新規ユースケースは影響度で軽重を分け、低リスクは自己申告、高リスクのみ審査に回す。
全件審査は必ず滞留する。判断軸は「扱うデータ区分」「出力が人の権利や取引に影響するか」「AIの実行権限の有無」の三つで十分に機能する。EUのAI法(2024年8月発効、段階的に適用が進行中)もリスクベースの分類を採っており、この考え方は国内の社内統制にも応用しやすい。
教育と例外運用はどう設計するか?
年1回の座学ではなく、部門別の実例集と「困ったら聞ける窓口」で運用に根づかせる。
現場を見ていると、事故を防ぐのはポリシー文書よりも「これは入れていいのか」を気軽に聞ける相手の存在であることが多い。法務・情シス・現場リーダーを含むチャンネルを一本用意し、判断事例をそのまま社内ナレッジとして蓄積していく運用が、結果的に最も効いている印象がある。
FDEは生成AI導入のセキュリティにどう関わるのか?
FDEは顧客現場に入り、業務要件とセキュリティ要件を同時に満たす実装へ落とす役割を担う。
FDE(Forward Deployed Engineer)はPalantirが確立した職種で、顧客の現場に常駐に近い形で入り込み、業務理解から実装・運用定着までを一気通貫で担う。生成AIのセキュリティ統制は、まさにこの職種が価値を出しやすい領域だ。
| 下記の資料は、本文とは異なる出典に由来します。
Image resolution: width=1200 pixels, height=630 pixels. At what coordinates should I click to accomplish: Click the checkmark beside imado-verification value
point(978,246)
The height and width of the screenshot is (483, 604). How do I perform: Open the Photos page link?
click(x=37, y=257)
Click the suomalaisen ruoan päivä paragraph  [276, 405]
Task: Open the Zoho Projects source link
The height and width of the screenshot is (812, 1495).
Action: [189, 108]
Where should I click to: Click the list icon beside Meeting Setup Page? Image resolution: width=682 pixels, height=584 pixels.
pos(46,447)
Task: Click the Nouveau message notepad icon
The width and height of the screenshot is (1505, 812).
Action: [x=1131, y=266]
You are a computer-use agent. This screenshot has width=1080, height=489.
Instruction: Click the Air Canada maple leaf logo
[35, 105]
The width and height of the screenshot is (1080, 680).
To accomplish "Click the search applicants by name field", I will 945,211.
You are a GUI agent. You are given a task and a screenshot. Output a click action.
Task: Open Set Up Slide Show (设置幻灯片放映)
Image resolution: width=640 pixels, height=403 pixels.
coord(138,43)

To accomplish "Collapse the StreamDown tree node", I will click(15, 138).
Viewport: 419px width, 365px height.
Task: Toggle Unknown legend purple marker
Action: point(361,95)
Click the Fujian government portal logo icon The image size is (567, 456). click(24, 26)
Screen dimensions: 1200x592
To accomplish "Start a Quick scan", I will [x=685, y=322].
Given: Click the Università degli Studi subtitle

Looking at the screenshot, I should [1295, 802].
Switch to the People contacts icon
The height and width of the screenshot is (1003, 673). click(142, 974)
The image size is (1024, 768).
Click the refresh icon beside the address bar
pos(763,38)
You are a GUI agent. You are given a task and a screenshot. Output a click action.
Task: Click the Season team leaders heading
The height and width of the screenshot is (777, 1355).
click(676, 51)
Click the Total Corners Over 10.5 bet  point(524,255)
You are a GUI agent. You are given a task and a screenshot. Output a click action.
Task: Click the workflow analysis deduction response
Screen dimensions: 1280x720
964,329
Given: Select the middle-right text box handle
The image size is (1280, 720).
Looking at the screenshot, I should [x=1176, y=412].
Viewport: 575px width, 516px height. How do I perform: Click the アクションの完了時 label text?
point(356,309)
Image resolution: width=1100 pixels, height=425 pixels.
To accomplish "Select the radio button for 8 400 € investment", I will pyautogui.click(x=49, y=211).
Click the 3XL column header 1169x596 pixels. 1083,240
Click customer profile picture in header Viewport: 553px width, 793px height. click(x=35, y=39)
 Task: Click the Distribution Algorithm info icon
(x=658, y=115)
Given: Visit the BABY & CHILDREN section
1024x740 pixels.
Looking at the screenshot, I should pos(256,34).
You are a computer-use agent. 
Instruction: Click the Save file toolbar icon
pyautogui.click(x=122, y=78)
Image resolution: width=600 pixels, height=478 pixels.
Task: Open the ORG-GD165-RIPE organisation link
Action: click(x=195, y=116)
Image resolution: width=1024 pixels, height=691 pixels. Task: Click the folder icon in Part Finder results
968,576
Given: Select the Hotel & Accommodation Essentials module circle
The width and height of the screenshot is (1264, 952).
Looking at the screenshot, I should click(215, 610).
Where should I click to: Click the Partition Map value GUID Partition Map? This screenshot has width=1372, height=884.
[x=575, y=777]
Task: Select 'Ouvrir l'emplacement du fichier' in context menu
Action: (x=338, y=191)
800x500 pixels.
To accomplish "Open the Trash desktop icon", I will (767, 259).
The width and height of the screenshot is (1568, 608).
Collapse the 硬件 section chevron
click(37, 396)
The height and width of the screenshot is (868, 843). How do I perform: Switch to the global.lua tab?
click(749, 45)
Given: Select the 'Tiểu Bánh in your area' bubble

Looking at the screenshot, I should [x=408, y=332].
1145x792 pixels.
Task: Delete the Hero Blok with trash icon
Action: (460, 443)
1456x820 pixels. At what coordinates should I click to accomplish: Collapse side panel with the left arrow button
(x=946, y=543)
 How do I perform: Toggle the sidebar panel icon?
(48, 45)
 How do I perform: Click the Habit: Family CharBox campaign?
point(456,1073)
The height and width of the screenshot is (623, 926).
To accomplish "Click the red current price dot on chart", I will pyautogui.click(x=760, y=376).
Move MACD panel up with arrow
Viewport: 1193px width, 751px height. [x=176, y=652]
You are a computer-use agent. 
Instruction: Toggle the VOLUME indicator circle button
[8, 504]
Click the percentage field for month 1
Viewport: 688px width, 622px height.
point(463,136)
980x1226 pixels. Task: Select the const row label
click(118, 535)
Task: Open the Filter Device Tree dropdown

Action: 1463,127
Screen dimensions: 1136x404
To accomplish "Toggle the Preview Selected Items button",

というのも、統制の失敗はたいてい「セキュリティ部門が現場業務を知らない」か「現場がリスクを知らない」かのどちらかから生まれるためである。
FDEはセキュリティ担当と何が違うのか?
セキュリティ部門が基準を定めるのに対し、FDEは基準を満たす動くシステムまで実装する。
役割の境界は以下のように整理できる。
| 観点 | セキュリティ部門 | FDE |
|---|---|---|
| 主な成果物 | ポリシー、基準、監査結果 | 動作するシステム、統制の実装 |
| 立ち位置 | 全社横断・第二線 | 個別現場・第一線 |
| 時間軸 | 継続的な統制運用 | 導入から定着までの伴走 |
| 判断の起点 | リスク低減 | 業務価値とリスクの両立 |
現場でFDEが最初にやることは何か?
データの流れの棚卸し、権限モデルの確認、そして小さく安全なユースケースの実装である。
順序としては、(1) どの業務でどのデータが動いているかを現場でヒアリングして図に落とす、(2) 既存のアクセス制御をAI基盤に継承できるか検証する、(3) 機密度の低い領域で1つだけ実装して運用ログを取る、という流れになる。最初から全社展開を狙わず、統制が実際に機能するかを小さく確かめてから広げるほうが、結果的に速い。VACANのように現場のリアルタイムデータを扱う事業では、データの鮮度と権限の整合を同時に担保する設計が特に重要になる。
企業はどんな場合にFDEを置くべきか?
業務要件が現場ごとに割れ、標準SaaSの設定だけでは統制と実用性が両立しない場合である。
逆に、用途が汎用的な文章作成に限られ、扱うデータも公開情報中心であれば、既製ツールの管理機能とポリシー整備で足りることが多い。FDEの配置が効くのは、基幹データや個人情報に触れるユースケースを、業務を止めずに安全に立ち上げたいときだ。判断に迷う場合は「セキュリティ要件を満たそうとすると業務が回らなくなる」現象が起きているかどうかを一つの目安にするとよい。
生成AIのセキュリティは、禁止と許可の二択ではなく、どこまでを技術で止め、どこからを運用と人の判断に委ねるかという設計の問題である。技術統制・ガバナンス・現場実装の三つを同じテーブルで議論できる体制を先に作ることが、遠回りに見えて最短距離になる。